● TASK DESCRIPTION
In the lines below, look for "agent". Copy each line where it appears.

● DATA PROVIDED
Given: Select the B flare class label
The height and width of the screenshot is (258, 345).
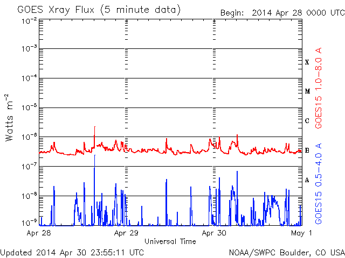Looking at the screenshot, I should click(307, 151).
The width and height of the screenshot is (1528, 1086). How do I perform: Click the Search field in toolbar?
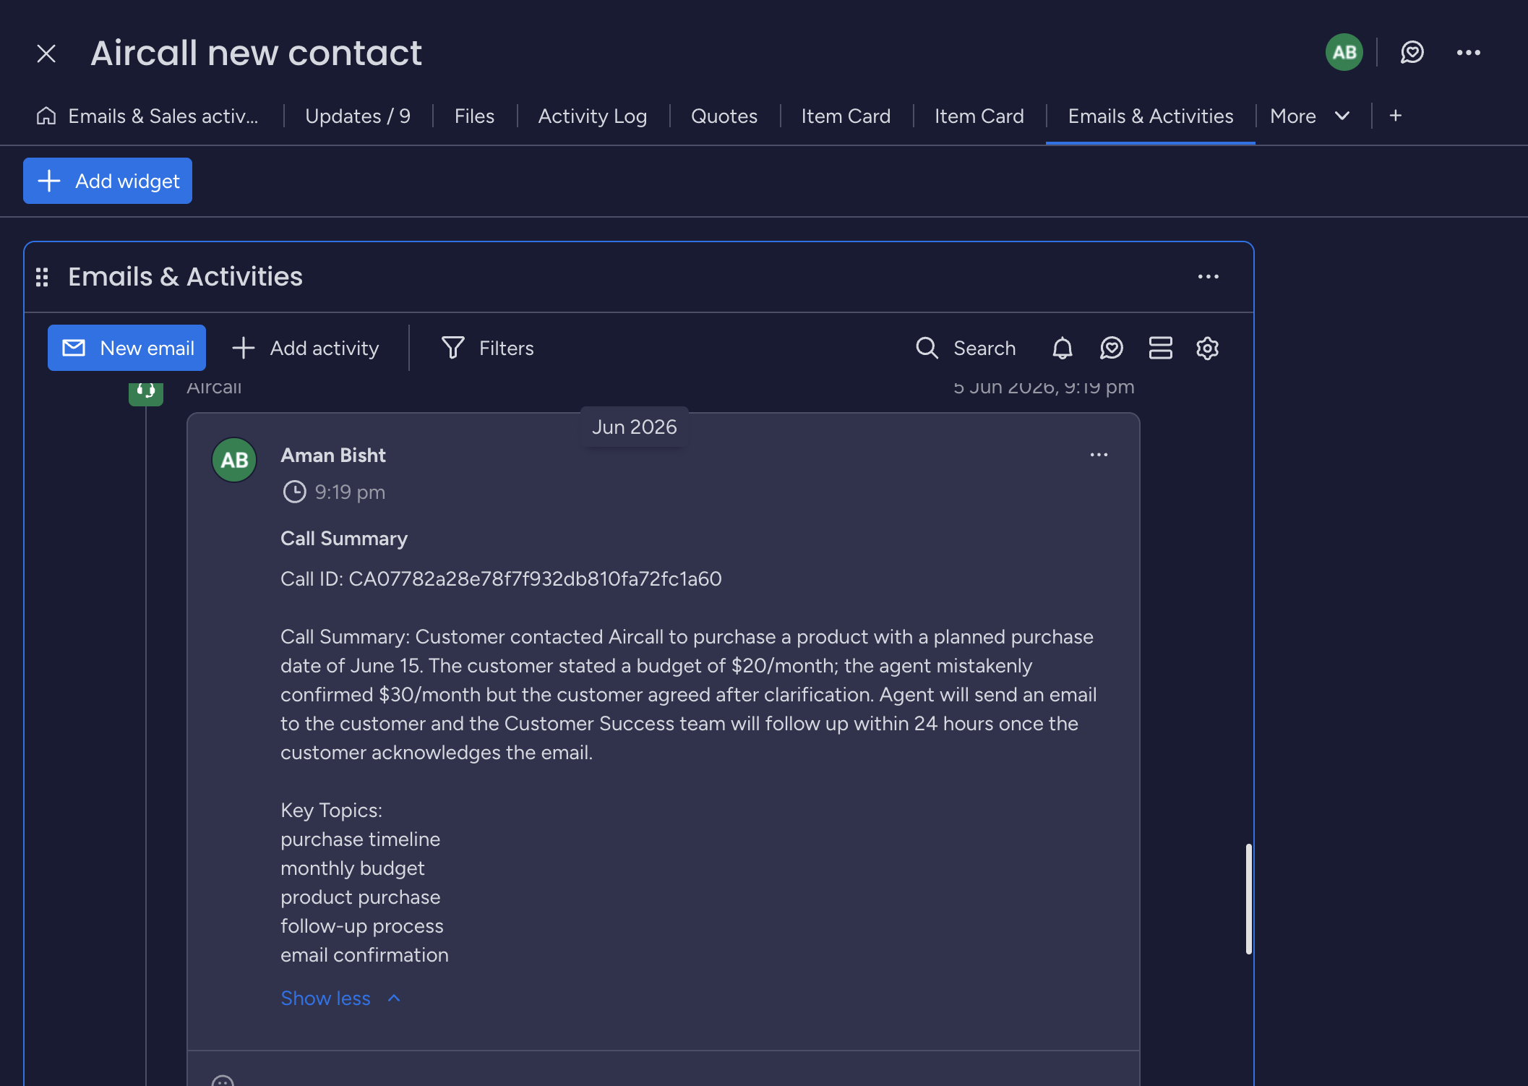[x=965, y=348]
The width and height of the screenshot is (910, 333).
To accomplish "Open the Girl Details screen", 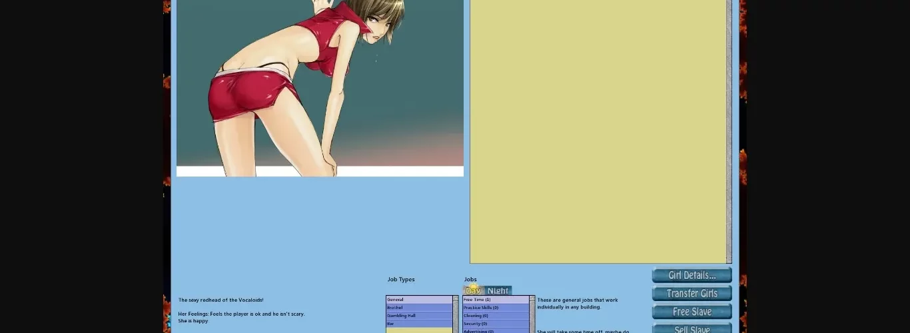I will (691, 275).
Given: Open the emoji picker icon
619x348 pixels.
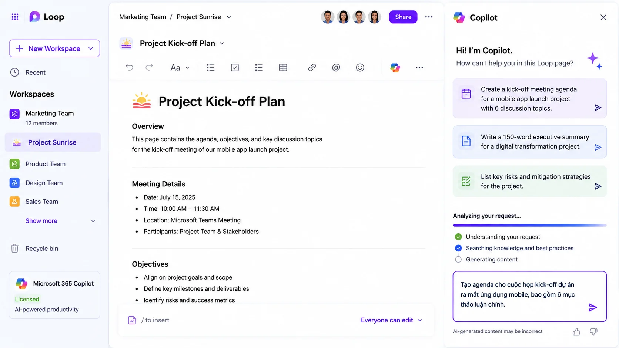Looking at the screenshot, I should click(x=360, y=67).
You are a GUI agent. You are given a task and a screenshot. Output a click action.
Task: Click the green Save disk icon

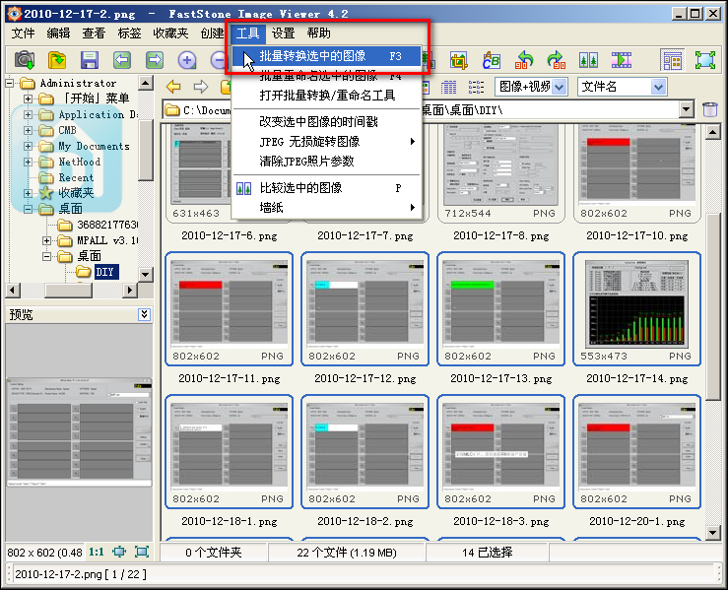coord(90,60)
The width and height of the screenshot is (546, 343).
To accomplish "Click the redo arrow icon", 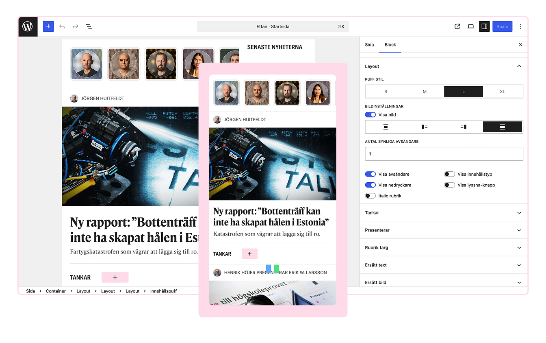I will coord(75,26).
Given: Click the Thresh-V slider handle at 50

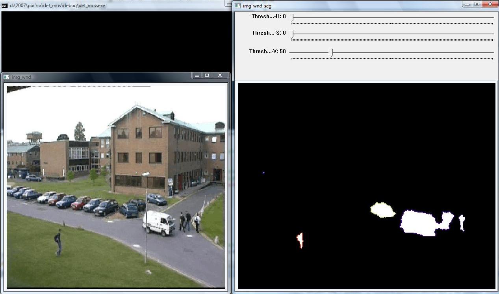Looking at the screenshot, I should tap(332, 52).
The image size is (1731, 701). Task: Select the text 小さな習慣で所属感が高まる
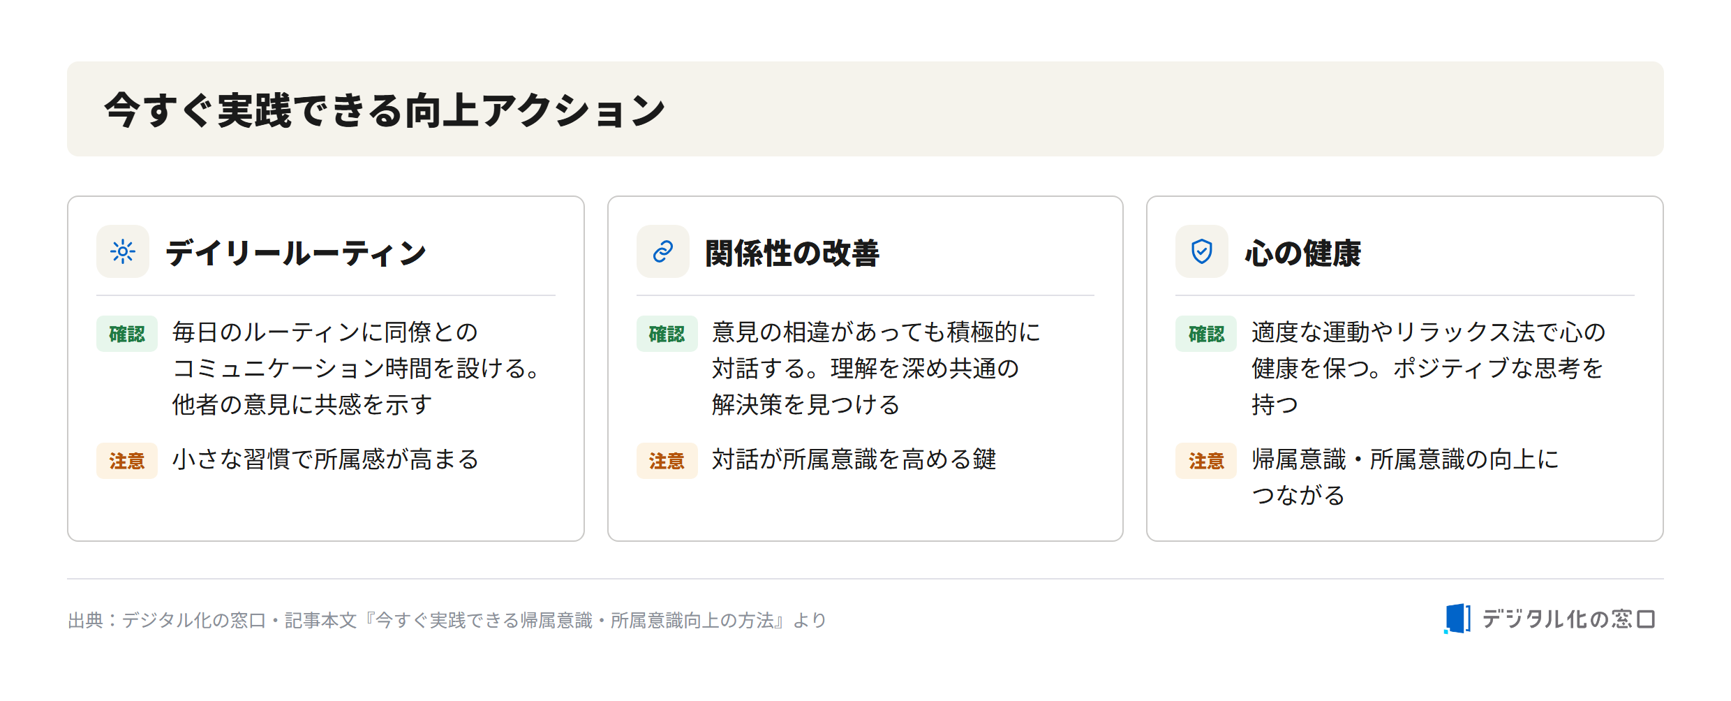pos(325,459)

...

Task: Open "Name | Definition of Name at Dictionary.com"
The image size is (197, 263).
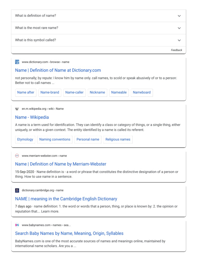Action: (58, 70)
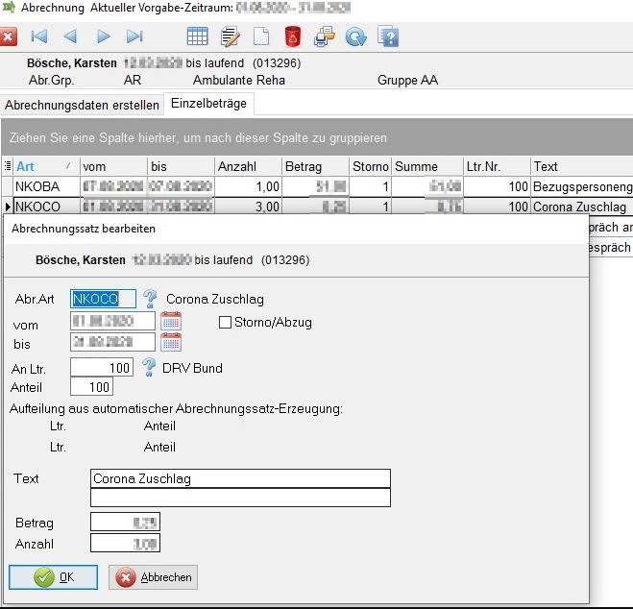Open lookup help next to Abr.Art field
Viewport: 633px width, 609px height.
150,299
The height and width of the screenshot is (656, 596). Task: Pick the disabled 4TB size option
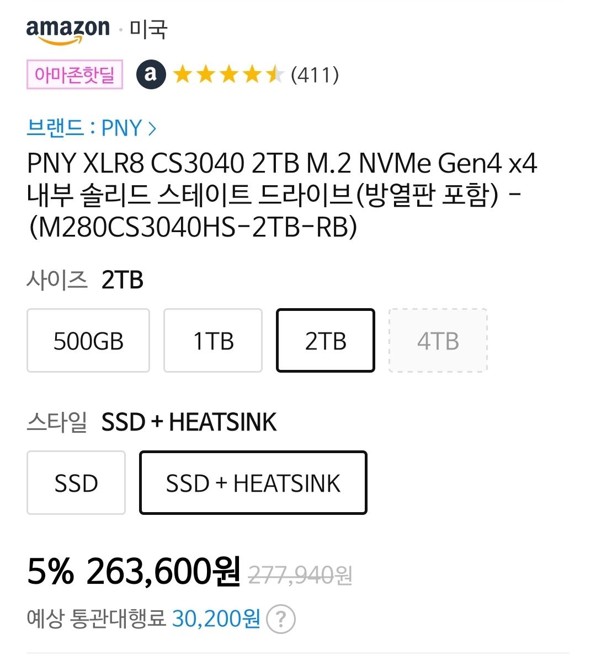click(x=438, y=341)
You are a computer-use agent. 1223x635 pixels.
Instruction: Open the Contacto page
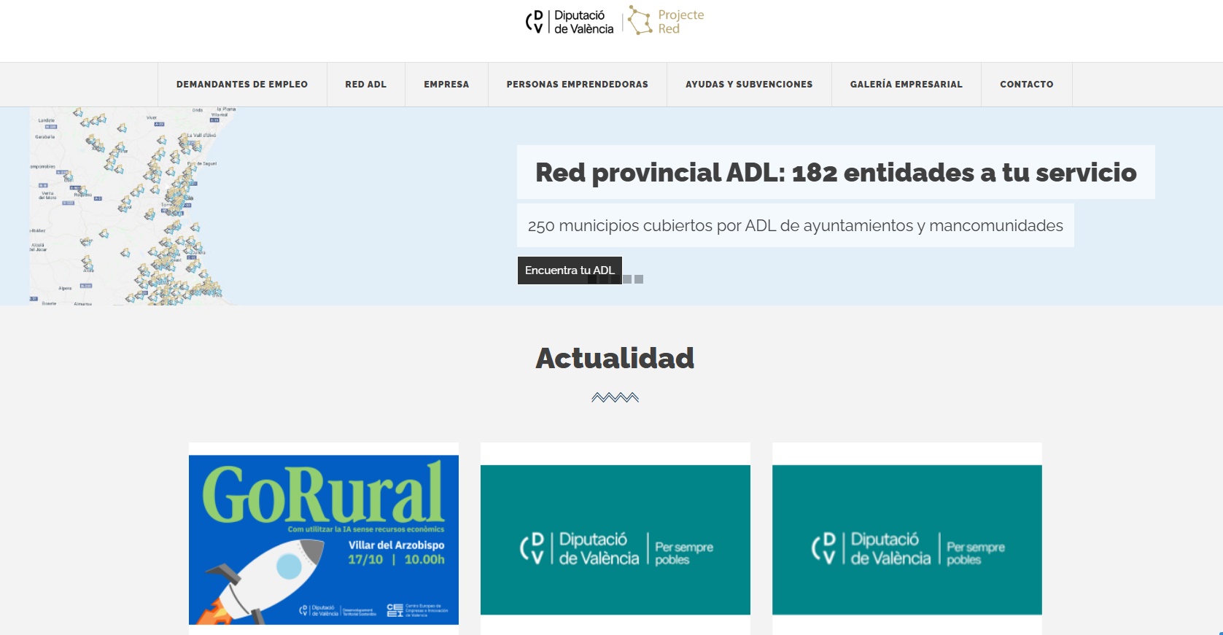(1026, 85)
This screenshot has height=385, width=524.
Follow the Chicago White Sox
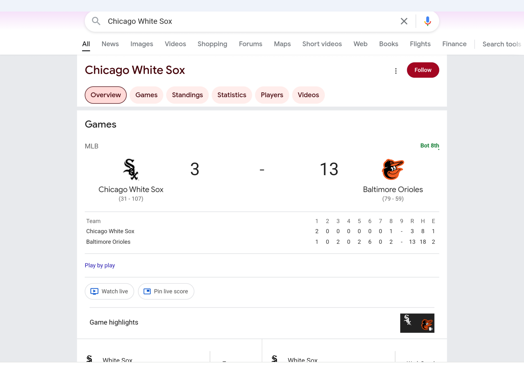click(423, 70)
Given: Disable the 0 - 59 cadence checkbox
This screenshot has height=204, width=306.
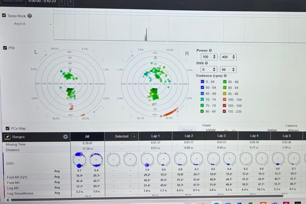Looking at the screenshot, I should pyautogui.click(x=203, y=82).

● SOLUTION BELOW
You are a GUI agent. You are given a task and a screenshot. Output a click action.
You are a computer-use agent. 1223x635 pixels.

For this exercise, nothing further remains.